Man wisse seit langem, dass auch Menschen ohne Vorerkrankungen durch die Schweinegrippe sterben könnten, sagte Kekulé am Samstag auf MDR Info. Er rechnet damit, dass die Infektionszahlen in den kommenden Wochen weiter steigen, da jede Grippe im Winter Hochsaison habe. "Unser Immunsystem ist schlechter, die Atemwege sind trocken. Deshalb können sich Viren dort besser ansiedeln." Man werde im Winter auch zunehmend schwerere Fälle sehen.

Am Freitag waren mindestens zwei weitere Schweinegrippe-Patienten gestorben, darunter erstmals auch eine Frau ohne bekannte Vorerkrankungen, zudem ein fünfjähriges Kind. Die "Augsburger Allgemeine" berichtete außerdem, in Augsburg sei ein 16-jähriger schwerbehinderter Schweinegrippe-Patient gestorben. Dieser Fall wurde zunächst aber offiziell nicht bestätigt.

Bei der 48-jährigen Patientin, die am Freitag in der Bonner Uni-Klinik starb, wurden bisher keine Vorerkrankungen festgestellt, die den schweren Krankheitsverlauf erklären würden. Exner sagte, der Fall zeige, dass eine Infektion auch ohne Vorerkrankungen ernst verlaufen könne. Möglicherweise beginne jetzt eine zweite Welle der Epidemie. Wichtig sei nun, die Hygieneregeln einzuhalten und über eine Impfung nachzudenken.

Das Robert-Koch-Institut (RKI) erklärte, mit der sich abzeichnenden zunehmenden Ausbreitung der Schweinegrippe werde auch die Zahl von Fällen mit schwerem Verlauf zunehmen. Auch das RKI verwies auf die Wichtigkeit von Hygienemaßnahmen und Impfungen zur Prävention.

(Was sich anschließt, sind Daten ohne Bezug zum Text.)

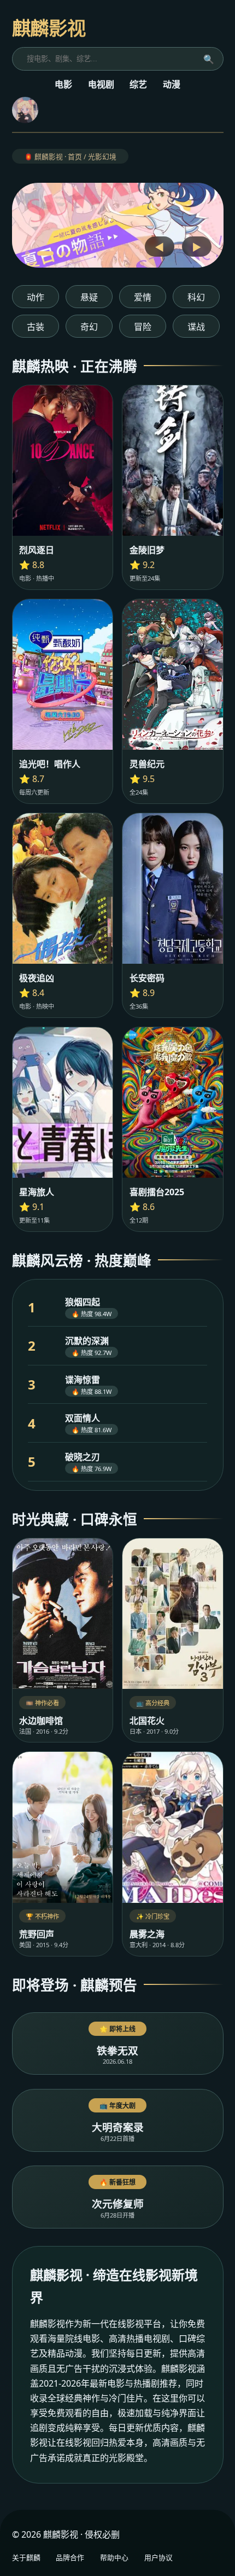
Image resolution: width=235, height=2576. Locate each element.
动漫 (171, 84)
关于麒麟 (26, 2557)
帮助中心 (114, 2557)
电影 (63, 84)
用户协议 (158, 2557)
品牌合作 (70, 2557)
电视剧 (101, 84)
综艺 (138, 84)
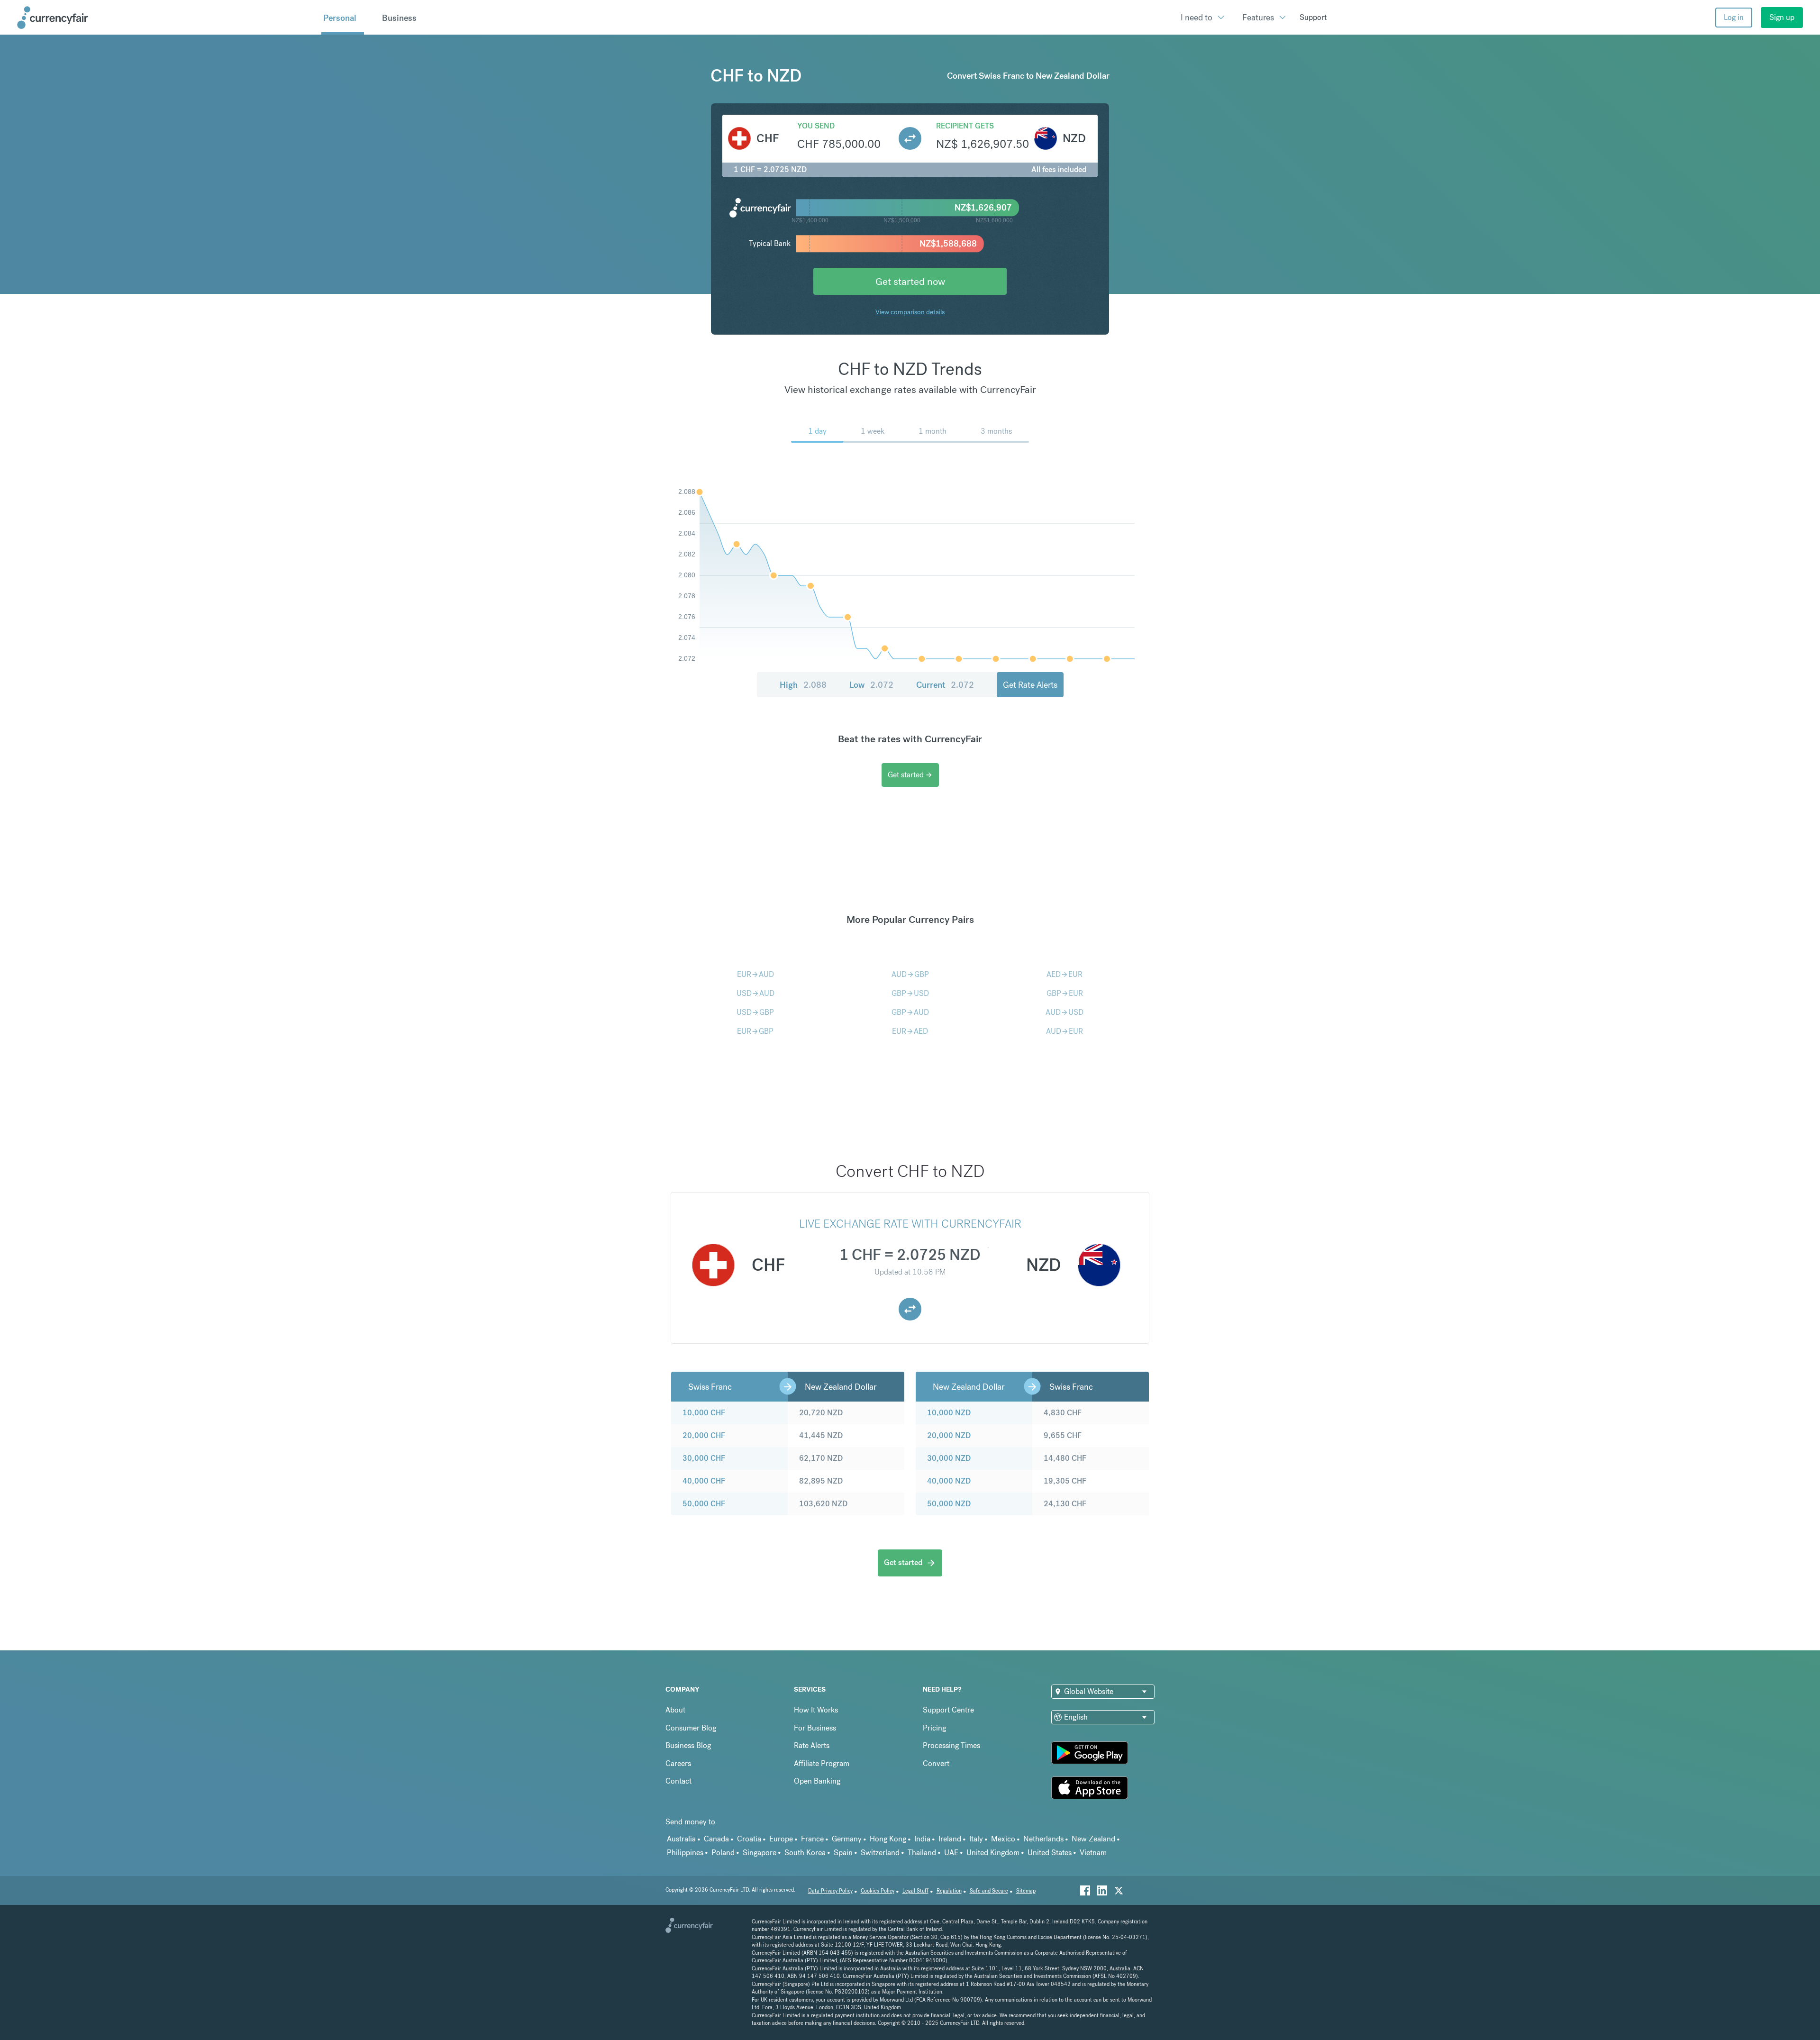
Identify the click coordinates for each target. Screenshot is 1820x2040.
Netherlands (1043, 1839)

Kekulé riet zur Impfung. Die Nebenwirkungen seien ärgerlich, müssten aber in Kauf genommen werden. "Der Impfstoff ist leider nicht optimal", räumte er ein. "Wir haben aber nur diesen Einen im Moment." Die Schweinegrippe selbst sei auf jeden Fall schlimmer als die Nebenwirkungen der Impfung.

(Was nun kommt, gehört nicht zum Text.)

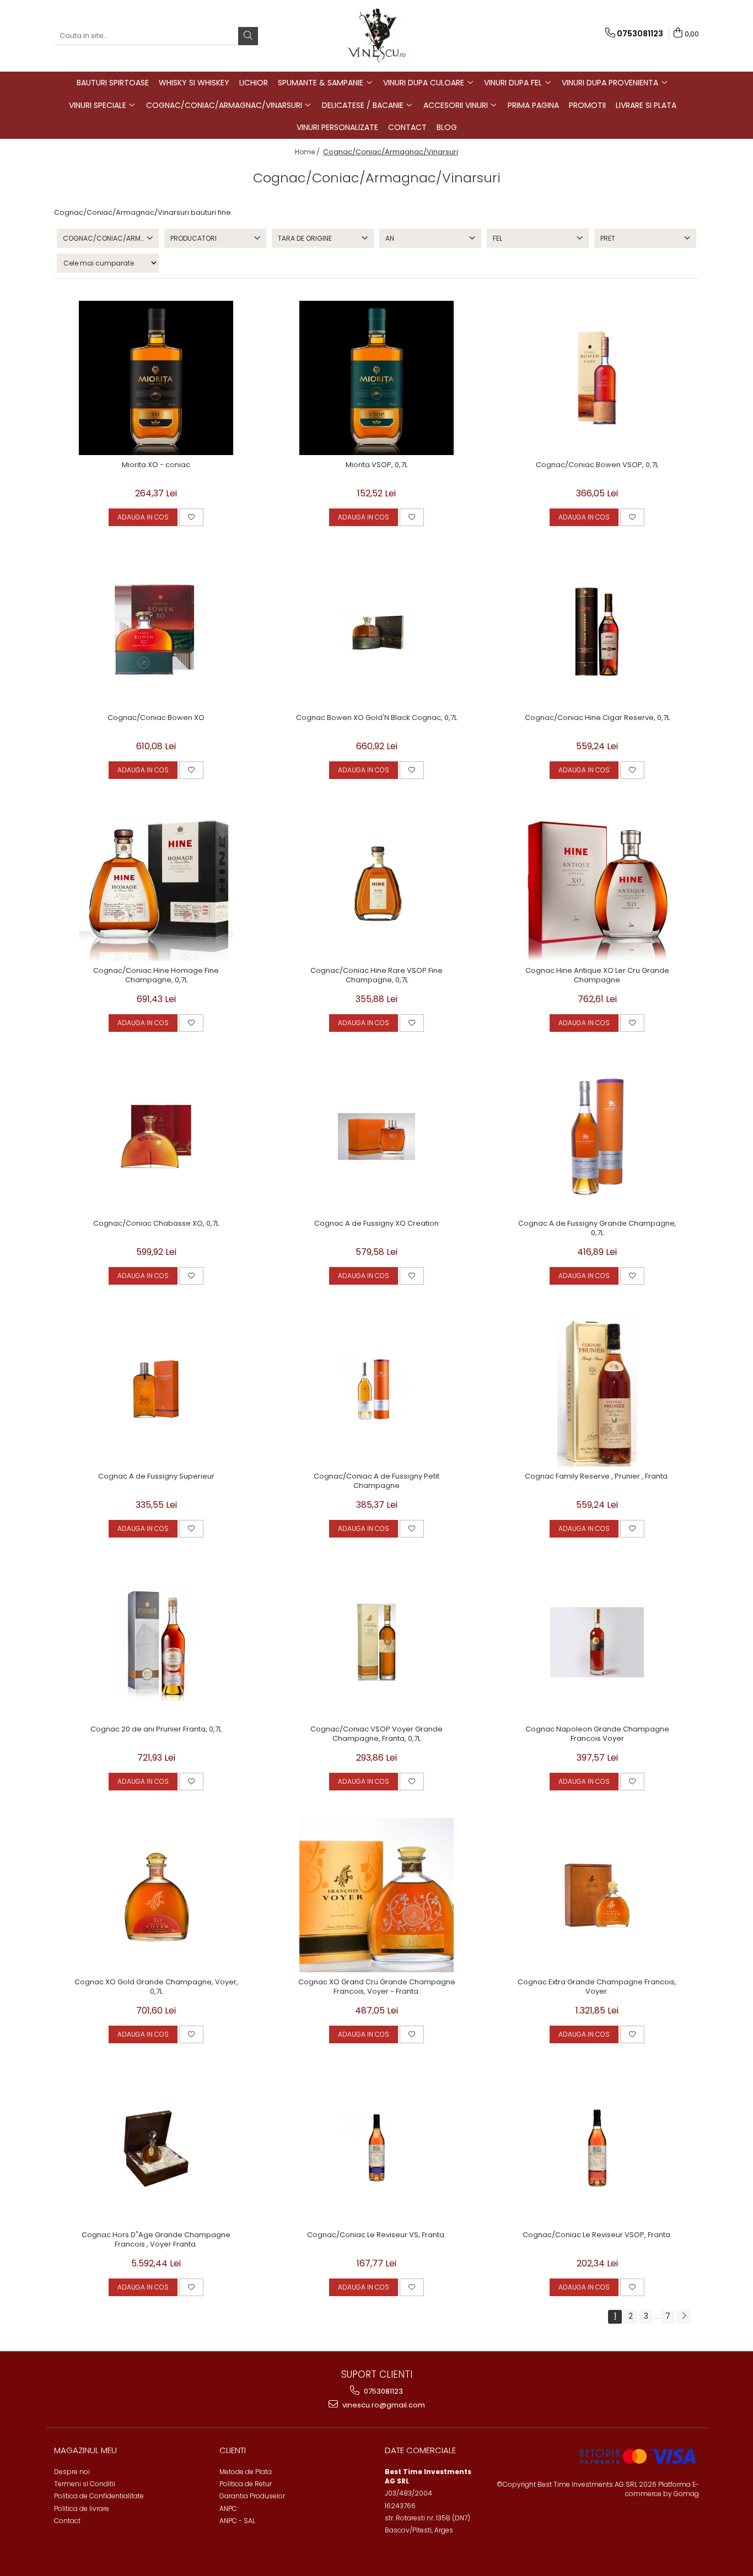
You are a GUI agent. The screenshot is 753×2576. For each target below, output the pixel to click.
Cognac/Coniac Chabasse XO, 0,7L (156, 1224)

Deutsche sind impfkritisch

Am Montag war die Massenimpfung gegen die Schweinegrippe gestartet. Umfragen zufolge will sich ein Großteil der Bevölkerung bisher nicht impfen lassen. Die Stimmung kann aber nach Einschätzung Michael Pfleiderers vom Paul-Ehrlich-Institut über Nacht umschlagen, "sobald wie jetzt in den USA die Zahl der Schwerkranken steigt und die Krankenhausbetten knapp werden".

Es habe ihn überrascht, dass die Stimmung "im impfkritischen Deutschland selbst bei den Ärzten derartig" gekippt sei, sagte Pfleiderer der "Wirtschaftswoche". Sachlich gebe es überhaupt keinen Grund für Vorbehalte - die kritisierten Wirkungsverstärker seien längst erprobt und in herkömmlichen Grippe-Impfstoffen schon millionenfach gespritzt worden. Es werde "unglaublicher Blödsinn als Wahrheit" verkauft.

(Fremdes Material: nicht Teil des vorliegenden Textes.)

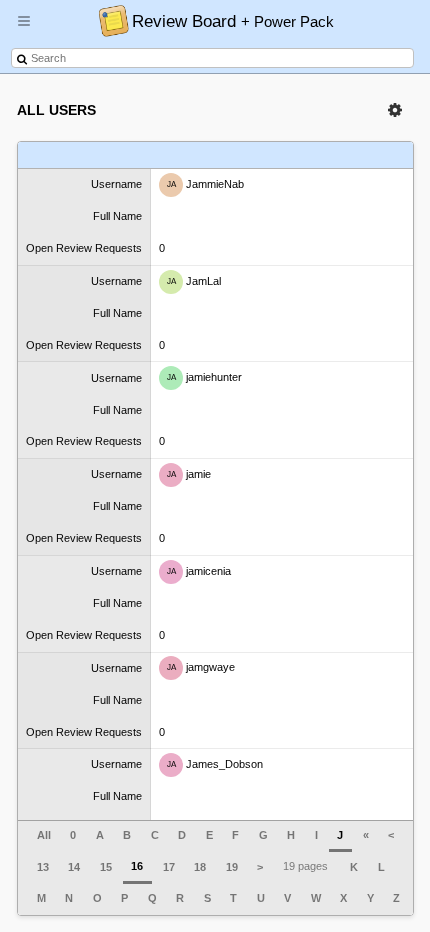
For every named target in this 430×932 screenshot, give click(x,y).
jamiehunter (205, 377)
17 (169, 867)
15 (106, 867)
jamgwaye (201, 667)
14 (74, 867)
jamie (189, 474)
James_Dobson (215, 764)
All (44, 835)
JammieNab (206, 184)
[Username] (84, 155)
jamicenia (199, 571)
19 (232, 867)
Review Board (233, 21)
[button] (24, 29)
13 (43, 867)
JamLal (194, 280)
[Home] (108, 20)
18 (200, 867)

Bundesgesundheitsminister Philipp Rösler sieht in der normalen Herbstgrippe derzeit noch ein höheres Gesundheitsrisiko als in der Schweinegrippe. Der FDP-Politiker will sich laut "Bild am Sonntag" zuerst gegen die normale Grippe impfen lassen, danach gegen die Schweinegrippe. Jeder Bürger solle mit seinem Arzt besprechen, ob er sich gegen die Schweinegrippe impfen lassen wolle, die normale Grippeimpfung solle man dabei keinesfalls vergessen, sagte Rösler.

Studie mahnt zu Vernunft

Eine neue Studie warnt davor, Erkrankungen nach einer Schweinegrippe-Impfung zwangsläufig als Nebenwirkung der Immunisierung zu betrachten. "Jeden Tag sterben Menschen aus verschiedenen Gründen," erklärte Steven Black, einer der Autoren. Wenn es aber Massenimpfungen gebe, verliere man dies aus dem Blick. "Wir sagen nicht, dass wir uns nicht um die Impfsicherheit kümmern sollen, wir sollten dabei aber vernünftig sein."

Laut Weltgesundheitsorganisation WHO gibt es weltweit bisher mehr als 440.000 bestätige Schweinegrippeerkrankungen und mehr als 5.700 Todesfälle.